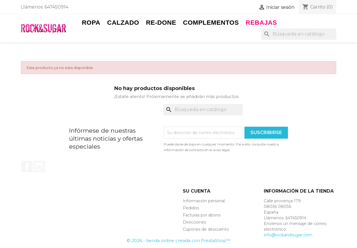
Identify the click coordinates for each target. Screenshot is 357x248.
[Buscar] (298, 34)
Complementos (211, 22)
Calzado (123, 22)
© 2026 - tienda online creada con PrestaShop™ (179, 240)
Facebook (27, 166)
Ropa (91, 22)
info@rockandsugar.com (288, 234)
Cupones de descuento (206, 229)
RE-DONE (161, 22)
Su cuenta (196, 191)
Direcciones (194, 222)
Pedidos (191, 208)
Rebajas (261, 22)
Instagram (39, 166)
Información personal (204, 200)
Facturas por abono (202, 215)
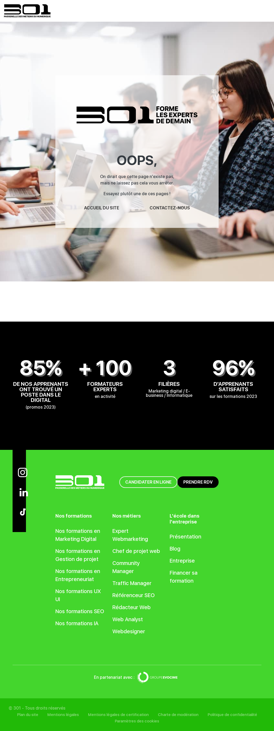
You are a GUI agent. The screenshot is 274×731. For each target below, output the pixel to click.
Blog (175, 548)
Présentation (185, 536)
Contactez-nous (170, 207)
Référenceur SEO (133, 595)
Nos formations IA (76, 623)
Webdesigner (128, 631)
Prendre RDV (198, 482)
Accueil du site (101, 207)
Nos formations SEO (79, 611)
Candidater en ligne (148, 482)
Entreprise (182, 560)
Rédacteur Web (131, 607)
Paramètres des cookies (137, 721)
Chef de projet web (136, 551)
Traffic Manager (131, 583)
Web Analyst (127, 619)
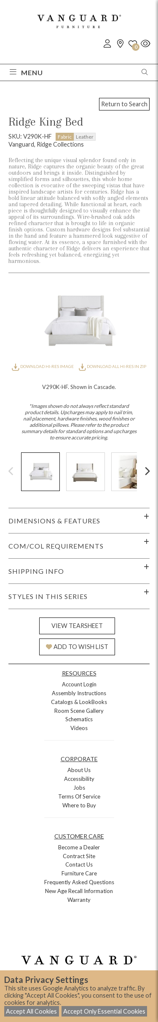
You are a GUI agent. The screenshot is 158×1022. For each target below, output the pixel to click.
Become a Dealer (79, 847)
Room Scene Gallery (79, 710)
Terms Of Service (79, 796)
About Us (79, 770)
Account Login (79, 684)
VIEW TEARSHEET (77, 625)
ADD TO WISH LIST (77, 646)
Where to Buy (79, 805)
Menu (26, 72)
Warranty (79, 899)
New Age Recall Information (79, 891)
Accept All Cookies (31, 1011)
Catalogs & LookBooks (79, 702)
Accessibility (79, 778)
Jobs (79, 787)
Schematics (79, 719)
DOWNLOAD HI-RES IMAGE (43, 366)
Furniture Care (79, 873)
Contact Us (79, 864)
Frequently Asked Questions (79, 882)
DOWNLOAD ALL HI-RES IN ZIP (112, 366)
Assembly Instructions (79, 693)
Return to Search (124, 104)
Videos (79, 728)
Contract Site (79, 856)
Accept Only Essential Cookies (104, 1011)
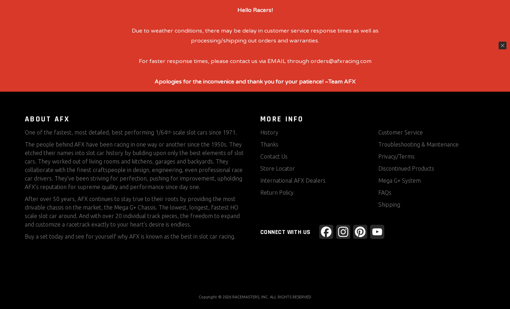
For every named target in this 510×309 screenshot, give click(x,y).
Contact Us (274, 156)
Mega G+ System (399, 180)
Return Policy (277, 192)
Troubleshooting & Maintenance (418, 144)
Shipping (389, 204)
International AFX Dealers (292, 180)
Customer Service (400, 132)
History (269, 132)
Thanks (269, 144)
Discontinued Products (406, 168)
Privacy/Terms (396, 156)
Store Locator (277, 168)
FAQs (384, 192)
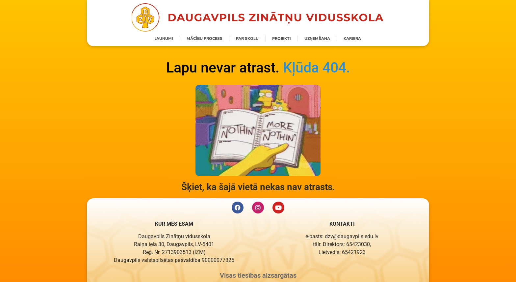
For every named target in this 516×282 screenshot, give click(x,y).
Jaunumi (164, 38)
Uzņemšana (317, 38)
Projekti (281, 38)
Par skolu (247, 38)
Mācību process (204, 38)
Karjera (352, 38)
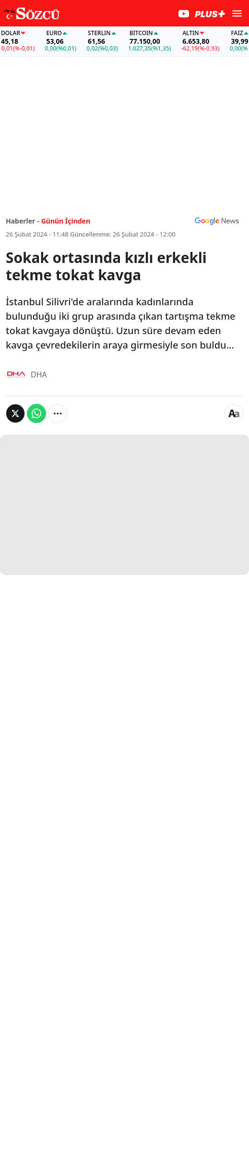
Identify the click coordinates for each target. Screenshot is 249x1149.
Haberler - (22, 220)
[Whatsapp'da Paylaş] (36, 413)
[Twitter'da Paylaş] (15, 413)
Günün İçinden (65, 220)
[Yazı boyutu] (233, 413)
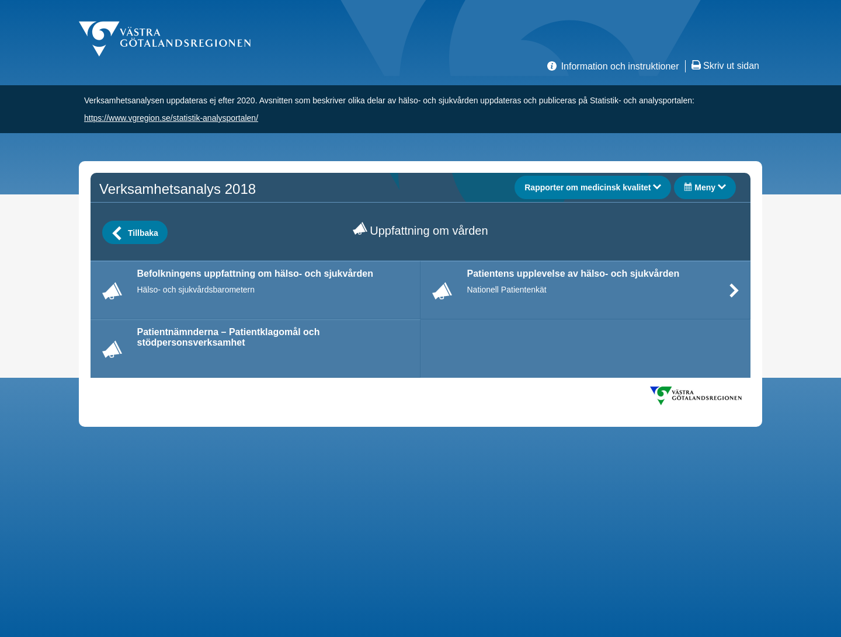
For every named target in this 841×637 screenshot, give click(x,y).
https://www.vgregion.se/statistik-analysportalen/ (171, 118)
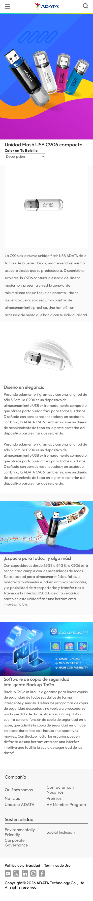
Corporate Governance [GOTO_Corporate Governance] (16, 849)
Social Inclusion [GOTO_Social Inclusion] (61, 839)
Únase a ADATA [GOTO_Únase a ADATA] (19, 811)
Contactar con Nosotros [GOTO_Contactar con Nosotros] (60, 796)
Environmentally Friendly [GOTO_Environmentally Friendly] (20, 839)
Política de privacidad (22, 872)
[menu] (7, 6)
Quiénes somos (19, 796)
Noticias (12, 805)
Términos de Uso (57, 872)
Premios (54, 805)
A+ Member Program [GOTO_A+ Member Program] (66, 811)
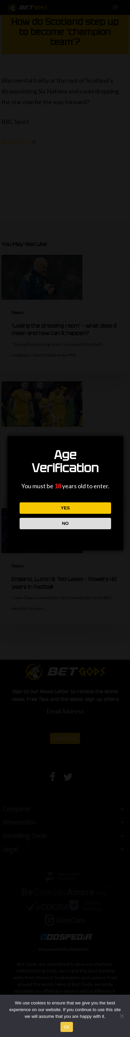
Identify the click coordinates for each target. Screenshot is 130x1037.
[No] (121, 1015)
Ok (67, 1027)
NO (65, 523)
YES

====================

Directive → Transcribe every line of the material above word for word, and leave the pictures out.

Response to this exercise →
Identify the click coordinates for each target. Screenshot is 357x248.
[Buscar] (298, 34)
Complementos (211, 22)
Calzado (123, 22)
© 2026 - tienda online creada con PrestaShop™ (179, 240)
Facebook (27, 166)
Ropa (91, 22)
info@rockandsugar.com (288, 234)
Cupones de descuento (206, 229)
RE-DONE (161, 22)
Su cuenta (196, 191)
Direcciones (194, 222)
Pedidos (191, 208)
Rebajas (261, 22)
Instagram (39, 166)
Información personal (204, 200)
Facturas por abono (202, 215)
You are a GUI agent. The screenshot is 274×731. For each target below, output the pixel to click.
Blog (175, 548)
Présentation (185, 536)
Contactez-nous (170, 207)
Référenceur SEO (133, 595)
Nos formations IA (76, 623)
Webdesigner (128, 631)
Prendre RDV (198, 482)
Accueil du site (101, 207)
Nos formations SEO (79, 611)
Candidater en ligne (148, 482)
Entreprise (182, 560)
Rédacteur Web (131, 607)
Paramètres des cookies (137, 721)
Chef de projet web (136, 551)
Traffic Manager (131, 583)
Web Analyst (127, 619)
You are a GUI agent. The screenshot is 158×1022. For each target below, output the pixel to click.
Become a Dealer (79, 847)
Room Scene Gallery (79, 710)
Terms Of Service (79, 796)
About Us (79, 770)
Account Login (79, 684)
VIEW TEARSHEET (77, 625)
ADD TO WISH LIST (77, 646)
Where to Buy (79, 805)
Menu (26, 72)
Warranty (79, 899)
New Age Recall Information (79, 891)
Accept All Cookies (31, 1011)
Catalogs & LookBooks (79, 702)
Accessibility (79, 778)
Jobs (79, 787)
Schematics (79, 719)
DOWNLOAD HI-RES IMAGE (43, 366)
Furniture Care (79, 873)
Contact Us (79, 864)
Frequently Asked Questions (79, 882)
DOWNLOAD ALL HI-RES IN ZIP (112, 366)
Assembly Instructions (79, 693)
Return to Search (124, 104)
Videos (79, 728)
Contract Site (79, 856)
Accept Only Essential Cookies (104, 1011)
For every named target in this 510×309 screenshot, give click(x,y).
Contact Us (274, 156)
Mega G+ System (399, 180)
Return Policy (277, 192)
Troubleshooting & Maintenance (418, 144)
Shipping (389, 204)
International AFX Dealers (292, 180)
Customer Service (400, 132)
History (269, 132)
Thanks (269, 144)
Discontinued Products (406, 168)
Privacy/Terms (396, 156)
Store Locator (277, 168)
FAQs (384, 192)
For every named target in this 516×282 screenshot, give click(x,y).
Jaunumi (164, 38)
Uzņemšana (317, 38)
Projekti (281, 38)
Par skolu (247, 38)
Mācību process (204, 38)
Karjera (352, 38)
Identify the click coordinates for each target. Screenshot is 249x1149.
Haberler - (22, 220)
[Whatsapp'da Paylaş] (36, 413)
[Twitter'da Paylaş] (15, 413)
Günün İçinden (65, 220)
[Yazı boyutu] (233, 413)
For every named target in this 841×637 screenshot, give click(x,y).
https://www.vgregion.se/statistik-analysportalen/ (171, 118)
Corporate Governance [GOTO_Corporate Governance] (16, 849)
Social Inclusion [GOTO_Social Inclusion] (61, 839)
Únase a ADATA [GOTO_Únase a ADATA] (19, 811)
Contactar con Nosotros [GOTO_Contactar con Nosotros] (60, 796)
Environmentally Friendly [GOTO_Environmentally Friendly] (20, 839)
Política de privacidad (22, 872)
[menu] (7, 6)
Quiénes somos (19, 796)
Noticias (12, 805)
Términos de Uso (57, 872)
Premios (54, 805)
A+ Member Program [GOTO_A+ Member Program] (66, 811)
Identify the click coordinates for each target. Screenshot is 130x1037.
[No] (121, 1015)
Ok (67, 1027)
NO (65, 523)
YES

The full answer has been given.